### Exercise directions
Could you reproduce the email thread below from the words "On Mon, Sep" through "section, say .gnu.omptarget_foo.", substituting "lto-driver" for every "lto-wrapper"?
#### Provided text
On Mon, Sep 16, 2013 at 7:14 PM, Ilya Verbin <iverbin@gmail.com> wrote:
> Hi Richard,
>
> On 23 Aug 14:24, Richard Biener wrote:
>> Ilya Verbin <iverbin@gmail.com> wrote:
>> >I'm trying to implement the approach with modified lto-wrapper.
>> >Suppose we have a bytecode of the routine foo, streamed during ompexp
>> >pass into some section, say .gnu.omptarget_foo.
>> >In function lto.c:do_whole_program_analysis() an extra partition should
>> >be created, that will contain bytecode from .gnu.omptarget_foo, right?
>>
>> Right.
>>
>> Richard.
>
> What if we leave WPA stage unchanged?
> Here is a patch that passes "fat" object files (with host-side .gnu.lto_ and
> target-side .gnu.target_lto_ sections) directly to the target-compiler.
> (Currently it works only with -flto enabled.)  Then target-compiler reads
> bytecode from .gnu.target_lto_ and produces target-side object file.
> At the moment lto-wrapper uses collect_gcc as a target-compiler.  Also it
> doesn't properly handle the command-line args.
########
#### Dataset excerpt
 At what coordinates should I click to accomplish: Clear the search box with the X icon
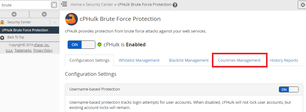(54, 5)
########
### Finished exercise
On Mon, Sep 16, 2013 at 7:14 PM, Ilya Verbin <iverbin@gmail.com> wrote:
> Hi Richard,
>
> On 23 Aug 14:24, Richard Biener wrote:
>> Ilya Verbin <iverbin@gmail.com> wrote:
>> >I'm trying to implement the approach with modified lto-driver.
>> >Suppose we have a bytecode of the routine foo, streamed during ompexp
>> >pass into some section, say .gnu.omptarget_foo.